I think I I do think, I mean, Kurtzweil, I I'm he works at Google. I I am an admirer of the singularity, the bootstrapping kind of thing. Do I want to have it? That's the thing. When I when I all my life I wanted to have this, now I'm like, I probably don't want to have this. I don't want to have a super intelligent machine that I'm supposed to worship because it's so much more intelligent than I am.

Henrik Göthberg

Um but what where do you end up on the spectrum? If you speculate, it's a useful where do you think we're going to be able to do that?

Magnus Hyttsten

I think there will be a lot that I think there will be a lot of changes to society because of this amazing tool that we have now created. Um I think we're not talking about, I hope we're not talking about a Skynet scenario. We got to keep our eyes on the objective function. Let these machines continue to speak English, please.
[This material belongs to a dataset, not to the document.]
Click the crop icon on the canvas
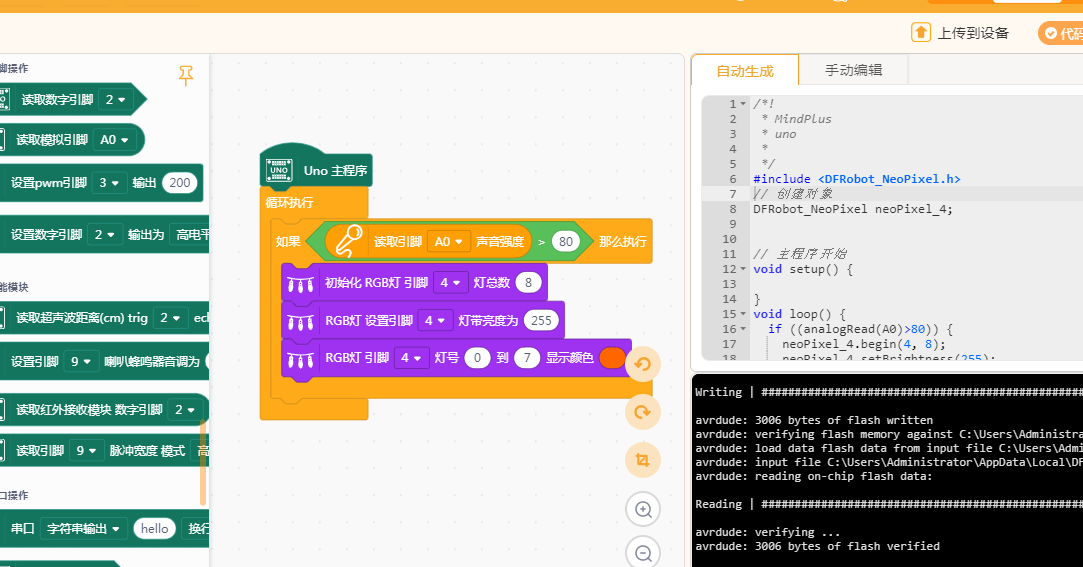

Because again, the objective function can change over time. And as we said, 0.99% certainty raised to the power of 10 just gives 40% success rate. In that case, we're in real trouble, even though we have 99%. So a drift in the objective function is extremely difficult. Now, what's probably I like Joshua Bandio. Uh, his his what keeps me up at night is somebody using these tools to create a virus with incubation time of one week that is airborne, that's gonna be bad for all of us.

Henrik Göthberg

Yeah, but that's also what you said is like uh Andres has said many times, I'm more scared about the journey towards AGI when some malicious person or someone human are using AI badly and fucks it up on the way.

Magnus Hyttsten

And isn't that a much more likable uh likely scenario like when it comes to human harm?

Henrik Göthberg

So the human harm will come from humans doing fucked up things or unintended consequences. Let's hope we get there. Yeah, I think but it's back to us humans consciously taking the right steps each step of the way.

Anders Arpteg

And I think also it's a lot about what you're trying to do here, Magnus, which is for one, make sure that we have a way to do evaluations properly, yeah, to know what the objectives we're trying to achieve is. Yes, and not the least to also perhaps use legislation as a way to improve innovation, yeah. Right.

Henrik Göthberg

So I think you know, if you just deliver on what you said, I will love to see what my end note is that the evil conversation today is uh a very tangible way to explain how to consciously do good. Which I is amazing.

Magnus Hyttsten

Yeah, and uh and that's the good part of the story. It's actually we're we like these systems, we don't want to limit them, no, but we want to walk hand in hand with the evolution of this.

Henrik Göthberg

Which is a huge difference to someone who is an AI doomer and who just wants to sure sh shut down the whole conversation. You are saying no, no, no, we need to consciously do good, we need to eval good on the way.

Anders Arpteg

Yeah, love it. Yeah, please continue the great work. I'm really uh happy to have you have had you here and and hear heard all about these kind of amazing uh discussions and um yeah, and good luck with that assurance. Obviously, needs opportunities.

Henrik Göthberg

If we get that assurance vector, man.

Anders Arpteg

Thank you so much, Magnus Hudson. It's been a true pleasure to have you here. Thank you so much. Thank you so much. Thanks.